→ What you need to do
Reproduce the text lines of each of the records below word for word, leaving the pictures out of your answer.

→ Listing
·····

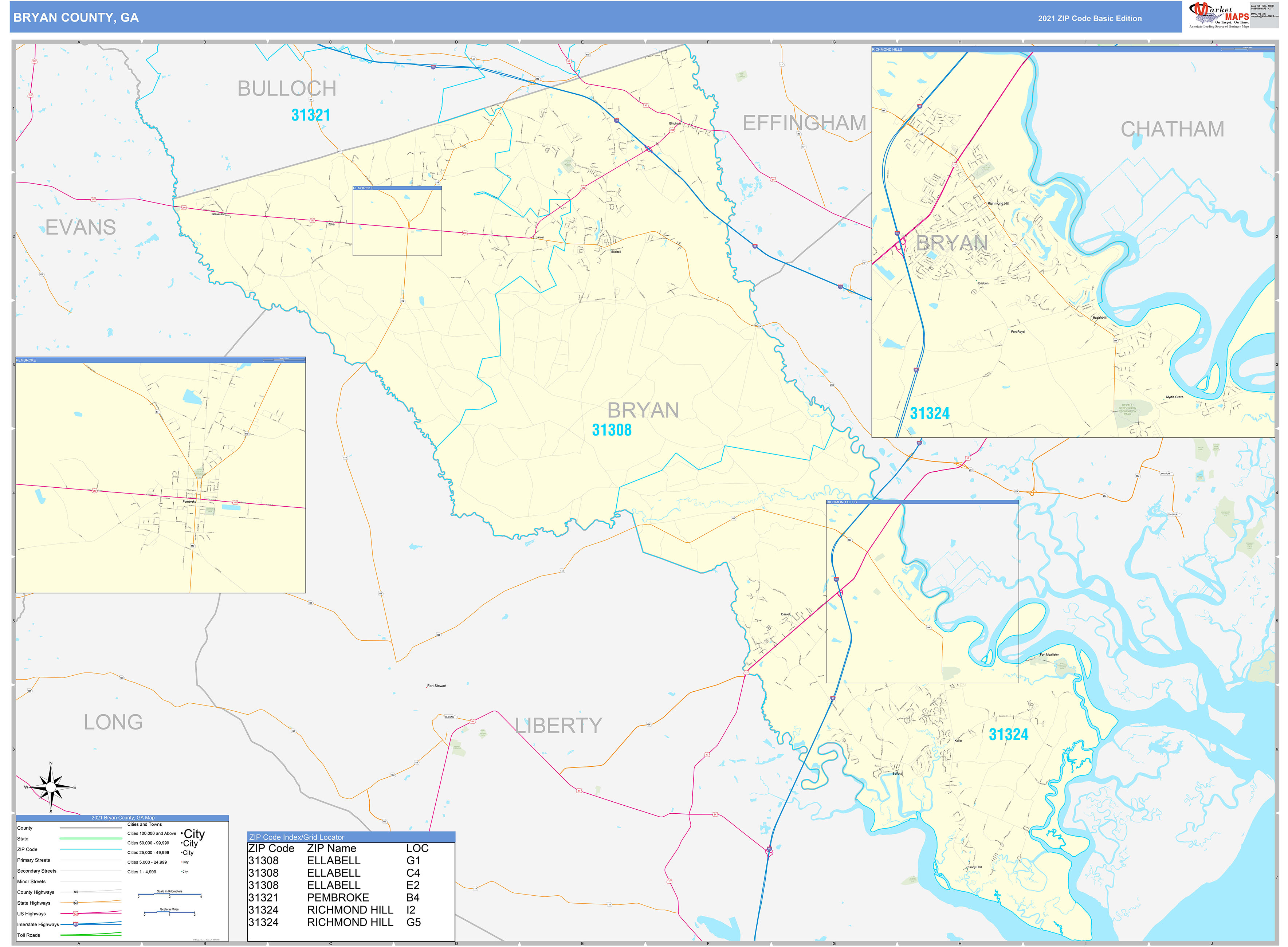This screenshot has width=1288, height=947.
Task: Toggle the State boundary legend entry
Action: coord(91,839)
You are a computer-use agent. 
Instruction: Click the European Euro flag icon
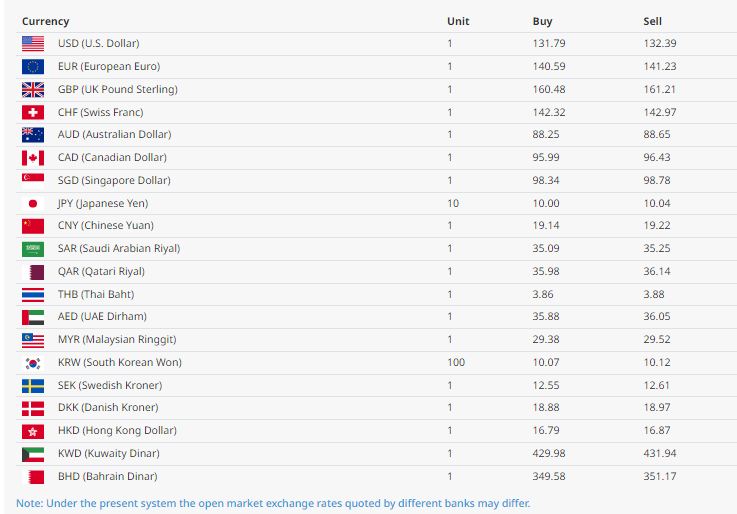point(33,66)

·····

→ Output for this exercise
This screenshot has width=1288, height=947.
Task: Toggle the State boundary legend entry
Action: coord(91,839)
You are a computer-use agent. 
Instruction: Click the European Euro flag icon
point(33,66)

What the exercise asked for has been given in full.